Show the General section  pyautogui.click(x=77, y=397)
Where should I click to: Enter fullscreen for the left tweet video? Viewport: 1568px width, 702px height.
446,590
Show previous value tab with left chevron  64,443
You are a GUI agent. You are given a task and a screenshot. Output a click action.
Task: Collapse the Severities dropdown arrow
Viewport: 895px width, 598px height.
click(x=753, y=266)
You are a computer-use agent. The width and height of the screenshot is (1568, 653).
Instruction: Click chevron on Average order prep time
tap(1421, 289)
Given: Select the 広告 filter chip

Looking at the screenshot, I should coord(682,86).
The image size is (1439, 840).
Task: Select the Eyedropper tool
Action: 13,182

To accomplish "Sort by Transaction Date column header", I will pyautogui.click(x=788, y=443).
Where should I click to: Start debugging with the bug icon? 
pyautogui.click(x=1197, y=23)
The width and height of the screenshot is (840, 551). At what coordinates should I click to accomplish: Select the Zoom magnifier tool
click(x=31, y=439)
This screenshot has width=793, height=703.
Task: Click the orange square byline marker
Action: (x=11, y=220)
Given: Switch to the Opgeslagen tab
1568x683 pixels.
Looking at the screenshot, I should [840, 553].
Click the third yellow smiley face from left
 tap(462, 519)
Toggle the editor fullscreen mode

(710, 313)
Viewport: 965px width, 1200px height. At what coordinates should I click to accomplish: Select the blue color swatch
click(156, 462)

What to produce: Your job is to print all of the material again, word for word.

Reply:
Show the General section  pyautogui.click(x=77, y=397)
Where should I click to: Enter fullscreen for the left tweet video? Viewport: 1568px width, 702px height.
446,590
Show previous value tab with left chevron  64,443
You are a GUI agent. You are given a task and a screenshot. Output a click action.
Task: Collapse the Severities dropdown arrow
Viewport: 895px width, 598px height.
click(x=753, y=266)
You are a computer-use agent. The width and height of the screenshot is (1568, 653).
Instruction: Click chevron on Average order prep time
tap(1421, 289)
Given: Select the 広告 filter chip

Looking at the screenshot, I should coord(682,86).
The image size is (1439, 840).
Task: Select the Eyedropper tool
Action: 13,182

To accomplish "Sort by Transaction Date column header", I will pyautogui.click(x=788, y=443).
Where should I click to: Start debugging with the bug icon? 
pyautogui.click(x=1197, y=23)
The width and height of the screenshot is (840, 551). At what coordinates should I click to accomplish: Select the Zoom magnifier tool
click(x=31, y=439)
This screenshot has width=793, height=703.
Task: Click the orange square byline marker
Action: (x=11, y=220)
Given: Switch to the Opgeslagen tab
1568x683 pixels.
Looking at the screenshot, I should [840, 553].
Click the third yellow smiley face from left
 tap(462, 519)
Toggle the editor fullscreen mode

(710, 313)
Viewport: 965px width, 1200px height. At what coordinates should I click to accomplish: Select the blue color swatch
click(156, 462)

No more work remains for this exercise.